## Information given

··········

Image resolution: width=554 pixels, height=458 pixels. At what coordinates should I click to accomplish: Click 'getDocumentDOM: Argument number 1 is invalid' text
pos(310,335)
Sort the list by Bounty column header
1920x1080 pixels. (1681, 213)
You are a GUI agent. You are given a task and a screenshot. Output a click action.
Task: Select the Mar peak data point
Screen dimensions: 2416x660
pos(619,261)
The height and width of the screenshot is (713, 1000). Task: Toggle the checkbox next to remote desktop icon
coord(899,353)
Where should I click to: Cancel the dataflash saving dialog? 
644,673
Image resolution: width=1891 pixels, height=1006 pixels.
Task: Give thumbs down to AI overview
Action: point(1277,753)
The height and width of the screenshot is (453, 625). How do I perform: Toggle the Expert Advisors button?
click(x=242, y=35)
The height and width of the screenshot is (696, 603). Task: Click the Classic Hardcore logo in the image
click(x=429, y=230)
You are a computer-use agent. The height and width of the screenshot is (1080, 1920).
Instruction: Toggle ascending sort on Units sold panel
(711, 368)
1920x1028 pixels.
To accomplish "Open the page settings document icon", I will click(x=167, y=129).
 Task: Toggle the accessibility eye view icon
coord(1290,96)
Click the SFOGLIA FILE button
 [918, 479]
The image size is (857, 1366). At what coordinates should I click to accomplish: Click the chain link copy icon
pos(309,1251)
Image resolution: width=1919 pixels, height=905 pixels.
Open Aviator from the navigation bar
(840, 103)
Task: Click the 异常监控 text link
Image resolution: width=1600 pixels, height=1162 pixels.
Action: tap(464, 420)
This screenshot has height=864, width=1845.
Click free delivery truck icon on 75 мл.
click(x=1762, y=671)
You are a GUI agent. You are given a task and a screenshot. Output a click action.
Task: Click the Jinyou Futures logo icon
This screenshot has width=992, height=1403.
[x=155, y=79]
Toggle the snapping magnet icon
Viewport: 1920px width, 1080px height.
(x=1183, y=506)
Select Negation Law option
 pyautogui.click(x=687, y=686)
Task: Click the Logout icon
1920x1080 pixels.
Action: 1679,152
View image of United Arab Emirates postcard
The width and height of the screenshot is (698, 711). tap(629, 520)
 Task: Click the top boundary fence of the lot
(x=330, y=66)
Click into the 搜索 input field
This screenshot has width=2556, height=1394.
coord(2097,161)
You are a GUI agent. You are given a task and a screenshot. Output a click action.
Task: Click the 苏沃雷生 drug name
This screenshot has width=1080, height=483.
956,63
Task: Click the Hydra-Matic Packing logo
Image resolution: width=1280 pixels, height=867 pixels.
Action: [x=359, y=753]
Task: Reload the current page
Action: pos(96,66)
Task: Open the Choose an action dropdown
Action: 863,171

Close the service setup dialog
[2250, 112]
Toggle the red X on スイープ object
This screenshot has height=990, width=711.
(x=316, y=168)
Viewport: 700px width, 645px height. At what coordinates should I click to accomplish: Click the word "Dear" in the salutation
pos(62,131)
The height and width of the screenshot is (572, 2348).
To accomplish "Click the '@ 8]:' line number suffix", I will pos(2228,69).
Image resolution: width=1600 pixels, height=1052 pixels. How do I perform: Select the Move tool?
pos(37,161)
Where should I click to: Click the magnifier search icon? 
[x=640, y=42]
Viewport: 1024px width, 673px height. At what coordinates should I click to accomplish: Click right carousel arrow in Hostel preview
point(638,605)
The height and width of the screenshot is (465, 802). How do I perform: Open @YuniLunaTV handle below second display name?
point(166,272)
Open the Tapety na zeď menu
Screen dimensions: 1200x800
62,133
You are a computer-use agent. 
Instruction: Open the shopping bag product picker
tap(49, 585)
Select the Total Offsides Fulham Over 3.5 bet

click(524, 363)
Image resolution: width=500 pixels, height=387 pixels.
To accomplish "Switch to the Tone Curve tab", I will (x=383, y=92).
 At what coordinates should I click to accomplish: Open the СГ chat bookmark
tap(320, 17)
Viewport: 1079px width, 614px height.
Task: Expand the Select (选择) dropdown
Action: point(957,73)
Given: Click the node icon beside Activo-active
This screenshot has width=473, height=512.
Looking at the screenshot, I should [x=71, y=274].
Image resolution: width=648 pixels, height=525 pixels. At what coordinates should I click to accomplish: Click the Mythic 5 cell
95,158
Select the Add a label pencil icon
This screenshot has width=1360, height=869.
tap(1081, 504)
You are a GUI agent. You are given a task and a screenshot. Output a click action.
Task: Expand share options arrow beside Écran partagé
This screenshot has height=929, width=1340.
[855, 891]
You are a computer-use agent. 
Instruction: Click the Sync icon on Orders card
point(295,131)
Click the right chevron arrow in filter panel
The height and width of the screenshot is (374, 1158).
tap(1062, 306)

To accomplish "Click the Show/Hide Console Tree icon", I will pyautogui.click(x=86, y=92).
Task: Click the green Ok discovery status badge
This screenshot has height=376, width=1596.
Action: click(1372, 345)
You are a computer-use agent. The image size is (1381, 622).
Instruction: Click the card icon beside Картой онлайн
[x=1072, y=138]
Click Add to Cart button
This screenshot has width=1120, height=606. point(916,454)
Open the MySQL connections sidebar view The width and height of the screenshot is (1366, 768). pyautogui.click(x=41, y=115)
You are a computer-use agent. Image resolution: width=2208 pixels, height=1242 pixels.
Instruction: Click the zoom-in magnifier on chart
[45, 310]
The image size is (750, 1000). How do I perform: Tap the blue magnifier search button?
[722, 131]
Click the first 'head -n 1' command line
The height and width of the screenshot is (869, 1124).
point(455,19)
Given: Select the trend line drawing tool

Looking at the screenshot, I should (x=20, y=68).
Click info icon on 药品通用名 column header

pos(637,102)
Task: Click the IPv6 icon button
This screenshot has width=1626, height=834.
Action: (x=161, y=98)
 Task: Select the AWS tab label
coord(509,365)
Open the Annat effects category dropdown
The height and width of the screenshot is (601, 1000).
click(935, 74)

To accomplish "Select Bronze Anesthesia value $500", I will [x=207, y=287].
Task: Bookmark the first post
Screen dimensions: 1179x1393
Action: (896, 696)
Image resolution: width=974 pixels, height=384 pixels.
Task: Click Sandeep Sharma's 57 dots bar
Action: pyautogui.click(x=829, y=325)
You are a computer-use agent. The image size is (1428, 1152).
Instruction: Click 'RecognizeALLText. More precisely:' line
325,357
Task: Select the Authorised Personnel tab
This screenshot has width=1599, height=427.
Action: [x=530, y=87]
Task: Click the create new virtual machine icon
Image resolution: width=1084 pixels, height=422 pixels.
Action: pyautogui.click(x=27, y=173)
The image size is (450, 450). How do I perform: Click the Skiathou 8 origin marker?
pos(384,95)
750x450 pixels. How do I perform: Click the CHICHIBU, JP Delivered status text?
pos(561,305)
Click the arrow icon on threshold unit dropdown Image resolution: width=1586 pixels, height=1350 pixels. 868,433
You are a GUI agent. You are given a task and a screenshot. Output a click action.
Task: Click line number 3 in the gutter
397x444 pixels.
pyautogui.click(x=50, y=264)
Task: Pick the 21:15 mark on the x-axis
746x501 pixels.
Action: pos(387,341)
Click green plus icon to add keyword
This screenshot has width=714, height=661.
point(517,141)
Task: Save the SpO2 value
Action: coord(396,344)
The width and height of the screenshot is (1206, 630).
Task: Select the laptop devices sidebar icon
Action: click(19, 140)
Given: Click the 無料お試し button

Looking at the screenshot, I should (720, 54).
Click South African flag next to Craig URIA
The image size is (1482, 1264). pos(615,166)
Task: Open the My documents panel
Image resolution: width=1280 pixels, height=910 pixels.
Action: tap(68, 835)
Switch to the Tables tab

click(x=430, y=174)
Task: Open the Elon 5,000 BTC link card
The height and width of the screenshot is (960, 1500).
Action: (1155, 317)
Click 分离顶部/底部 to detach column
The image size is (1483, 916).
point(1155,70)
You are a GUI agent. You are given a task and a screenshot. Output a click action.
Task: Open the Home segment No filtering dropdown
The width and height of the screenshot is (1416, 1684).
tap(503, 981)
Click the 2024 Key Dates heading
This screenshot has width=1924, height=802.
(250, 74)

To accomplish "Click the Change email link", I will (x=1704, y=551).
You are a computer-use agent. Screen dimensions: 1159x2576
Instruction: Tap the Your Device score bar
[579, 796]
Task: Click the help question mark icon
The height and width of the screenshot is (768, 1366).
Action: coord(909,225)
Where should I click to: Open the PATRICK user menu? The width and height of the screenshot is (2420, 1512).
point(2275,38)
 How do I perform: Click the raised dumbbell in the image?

··········

## What the task requires
Output every line from the first line of the records through the line containing "Action: point(1277,753)", inclusive, as a JSON list of strings with one string per line. Leave out blank lines.

## Exercise output
[
  "Image resolution: width=554 pixels, height=458 pixels. At what coordinates should I click to accomplish: Click 'getDocumentDOM: Argument number 1 is invalid' text",
  "pos(310,335)",
  "Sort the list by Bounty column header",
  "1920x1080 pixels. (1681, 213)",
  "You are a GUI agent. You are given a task and a screenshot. Output a click action.",
  "Task: Select the Mar peak data point",
  "Screen dimensions: 2416x660",
  "pos(619,261)",
  "The height and width of the screenshot is (713, 1000). Task: Toggle the checkbox next to remote desktop icon",
  "coord(899,353)",
  "Where should I click to: Cancel the dataflash saving dialog? ",
  "644,673",
  "Image resolution: width=1891 pixels, height=1006 pixels.",
  "Task: Give thumbs down to AI overview",
  "Action: point(1277,753)"
]